Job 1 — For each statement about the passage on Bishop Adam of Nyitra, answer yes or no and quote the words of the passage that decide it. (a) Adam's predecessor died in the Battle of Mohi. (b) Ders was given Parna as compensation for Dubnica. (c) Adam himself determined and recorded the boundaries of Ders' new estate.

Passage shown —
Adam (; died after 1249) was a Hungarian Catholic prelate in the 13th century, who served as Bishop of Nyitra (today Nitra, Slovakia) at least from 1244 to 1249.

Career
Adam was elected Bishop of Nyitra sometime after the first Mongol invasion of Hungary. His predecessor James was killed in the Battle of Mohi in 1241. Adam is first mentioned as a suffragan in June 1244. Upon the instruction of King Béla IV, he registered a certain noble Ders as the new owner of the land Dubnica in Nyitra County (present-day a borough of Bojnice, Slovakia) in November 1244. Prior to that, Ders was forced to hand over his estate Parna in Pozsony County, and was granted Dubnica as a compensation. Adam instructed his cathedral chapter (a place of authentication) to determine and record the boundaries of Ders' new estate. Adam's role in the process reflects the transitional situation between the disintegration of the pristaldus (bailiff) institution and the still undeveloped practice of the homo regius (king's man) institution in the middle of the 13th century. Adam assumed a similar role in December 1244.

Supplied data —

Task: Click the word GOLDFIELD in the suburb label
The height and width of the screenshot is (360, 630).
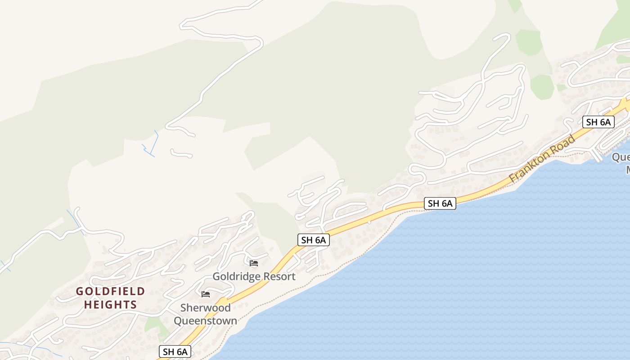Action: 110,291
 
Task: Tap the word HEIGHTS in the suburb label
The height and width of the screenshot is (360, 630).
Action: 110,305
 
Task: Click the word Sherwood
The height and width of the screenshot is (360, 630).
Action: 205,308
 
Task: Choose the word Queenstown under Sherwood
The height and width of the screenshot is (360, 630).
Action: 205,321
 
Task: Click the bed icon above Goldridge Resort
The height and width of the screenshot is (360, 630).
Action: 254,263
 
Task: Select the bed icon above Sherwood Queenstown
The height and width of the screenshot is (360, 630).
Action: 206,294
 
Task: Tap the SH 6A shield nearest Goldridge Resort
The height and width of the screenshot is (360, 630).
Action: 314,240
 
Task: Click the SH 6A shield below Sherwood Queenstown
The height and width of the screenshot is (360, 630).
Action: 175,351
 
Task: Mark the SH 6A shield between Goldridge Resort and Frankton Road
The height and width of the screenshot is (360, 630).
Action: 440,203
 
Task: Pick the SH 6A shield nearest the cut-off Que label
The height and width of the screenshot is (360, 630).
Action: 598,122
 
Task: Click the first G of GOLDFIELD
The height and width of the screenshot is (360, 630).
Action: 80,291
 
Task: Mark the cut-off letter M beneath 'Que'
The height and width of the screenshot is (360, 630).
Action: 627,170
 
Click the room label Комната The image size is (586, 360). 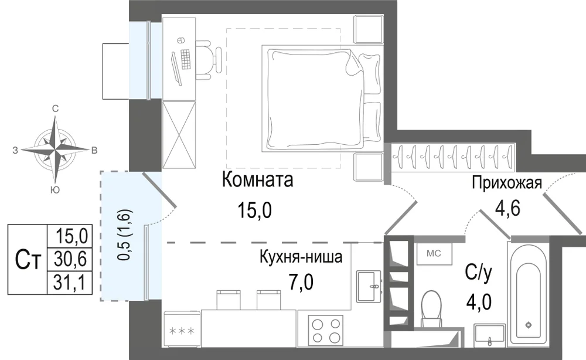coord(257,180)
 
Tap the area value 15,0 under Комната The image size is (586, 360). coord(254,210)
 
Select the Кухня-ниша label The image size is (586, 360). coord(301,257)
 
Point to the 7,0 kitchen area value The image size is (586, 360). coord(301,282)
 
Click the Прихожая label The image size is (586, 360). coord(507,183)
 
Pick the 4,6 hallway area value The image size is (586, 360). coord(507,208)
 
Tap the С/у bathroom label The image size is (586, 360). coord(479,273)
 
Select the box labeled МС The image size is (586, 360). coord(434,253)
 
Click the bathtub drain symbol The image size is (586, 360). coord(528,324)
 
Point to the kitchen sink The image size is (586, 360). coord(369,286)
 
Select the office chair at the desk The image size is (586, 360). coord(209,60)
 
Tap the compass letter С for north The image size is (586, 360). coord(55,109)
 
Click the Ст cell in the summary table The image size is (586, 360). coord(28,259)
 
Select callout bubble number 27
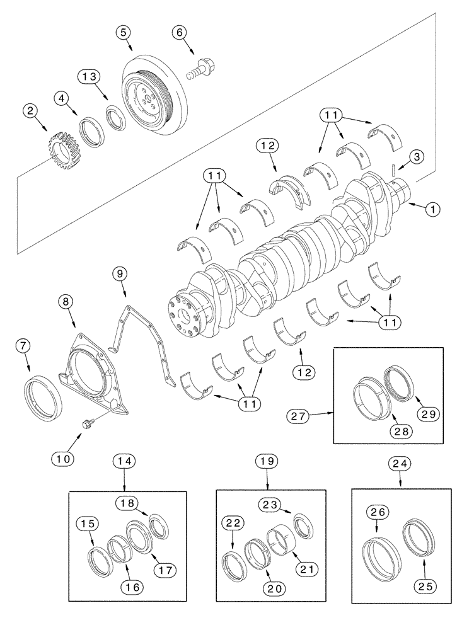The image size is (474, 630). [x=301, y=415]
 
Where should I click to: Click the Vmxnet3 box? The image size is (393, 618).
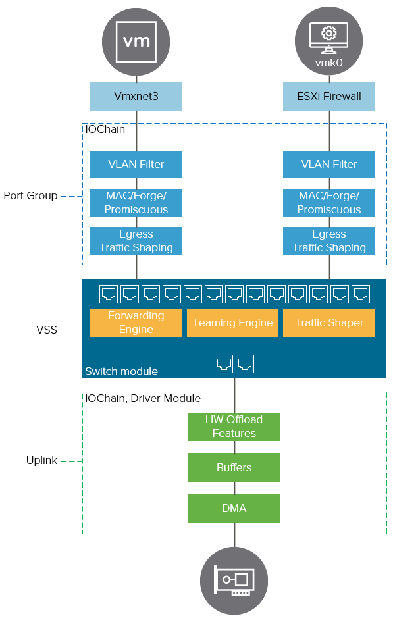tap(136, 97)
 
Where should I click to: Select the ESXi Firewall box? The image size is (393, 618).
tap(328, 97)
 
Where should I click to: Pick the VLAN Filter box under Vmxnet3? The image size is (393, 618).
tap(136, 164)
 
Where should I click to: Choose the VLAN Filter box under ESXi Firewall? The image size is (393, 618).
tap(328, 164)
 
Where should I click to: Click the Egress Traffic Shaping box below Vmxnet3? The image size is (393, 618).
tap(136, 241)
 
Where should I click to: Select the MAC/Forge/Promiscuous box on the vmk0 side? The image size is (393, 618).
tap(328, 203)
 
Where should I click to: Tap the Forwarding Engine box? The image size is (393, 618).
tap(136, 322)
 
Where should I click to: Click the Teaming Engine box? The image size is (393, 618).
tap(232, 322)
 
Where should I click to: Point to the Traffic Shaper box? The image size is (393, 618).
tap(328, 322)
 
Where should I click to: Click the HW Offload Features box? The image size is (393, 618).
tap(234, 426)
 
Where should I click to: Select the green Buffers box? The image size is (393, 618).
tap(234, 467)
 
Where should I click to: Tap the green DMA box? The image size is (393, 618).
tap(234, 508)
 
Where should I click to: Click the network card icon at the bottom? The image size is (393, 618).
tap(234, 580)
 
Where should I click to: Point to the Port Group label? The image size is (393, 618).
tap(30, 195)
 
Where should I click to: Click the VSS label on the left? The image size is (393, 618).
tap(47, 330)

Job 2 — Extract the lines of the listing from its first line up to and including the line with "Action: 205,308". Leave the pictures out.

Problem solution 1 —
(a) Yes: "His predecessor James was killed in the Battle of Mohi in 1241."
(b) No: "Ders was forced to hand over his estate Parna in Pozsony County, and was granted Dubnica as a compensation."
(c) No: "Adam instructed his cathedral chapter (a place of authentication) to determine and record the boundaries of Ders' new estate."

Problem solution 2 —
Task: Click the word GOLDFIELD in the suburb label
The height and width of the screenshot is (360, 630).
Action: 110,291
 
Task: Tap the word HEIGHTS in the suburb label
The height and width of the screenshot is (360, 630).
Action: 110,305
 
Task: Click the word Sherwood
The height and width of the screenshot is (360, 630).
Action: 205,308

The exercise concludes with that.